In the past decade, AAHL researchers have identified three potentially dangerous new animal viruses in Australia, and a fourth in Malaysia. AAHL's rapid identification of the viruses, and their animal hosts -- fruit bats appear to be the primary hosts of all four viruses -- enabled health authorities to take measures to limit the risk of epidemics.
Two of the new Australian viruses, hendravirus and bat lyssavirus, have caused human deaths, while the third, Menangle virus, killed pigs in a piggery near Sydney.
Nipah virus, a relative of hendravirus, killed humans and pigs in an outbreak in Malaysia in the late 1990s. Another outbreak occurred recently in Bangladesh.
AAHL director Dr Martin Jeggo said globalisation, climate change, changes in livestock production systems, and evolutionary change in viruses, in the case of the recent outbreak of avian influenza, presented an ever-increasing number of disease threats.
"Increased international travel has provided additional opportunities for infectious agents to move around the globe," Jeggo said. "As disease agents such as foot and mouth disease (FMD) evolve and adapt to new environments, they become increasingly difficult to manage.

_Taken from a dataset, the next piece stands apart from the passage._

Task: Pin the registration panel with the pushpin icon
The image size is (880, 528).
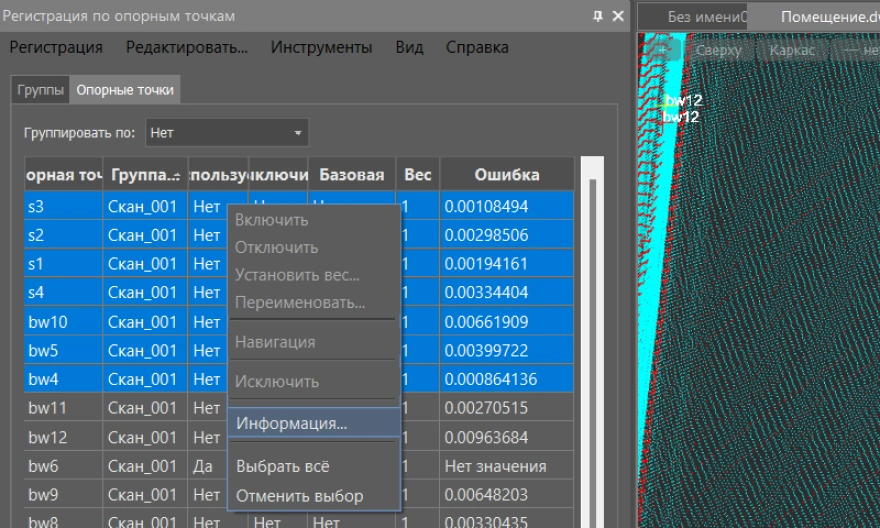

"AAHL has been quite heavily involved in investigating emerging diseases, including diseases like bluetongue [a severe virus disease of ruminants, including cattle and sheep]. Australia is free of bluetongue, but in Europe, global warming has allowed the culicoid midge that transmits the virus to move as far north into Europe as Bulgaria."
Jeggo said that despite Australia's "fantastic" quarantine system, the risk to its $4 billion livestock industries -- and to human health -- was increasing. As disease agents like foot-and-mouth virus evolved and adapted to new environments, they were becoming increasingly difficult to manage.
New and emerging diseases had the potential to wipe out Australia's livestock products export trade, which was vital to the economies of rural and regional areas.
Jeggo said AAHL's track record in diagnosing and managing emerging diseases, its high-security biocontainment facilities, and 'hot zone' location, had all been factors in the OIE's decision to designate the facility as an international collaborative centre.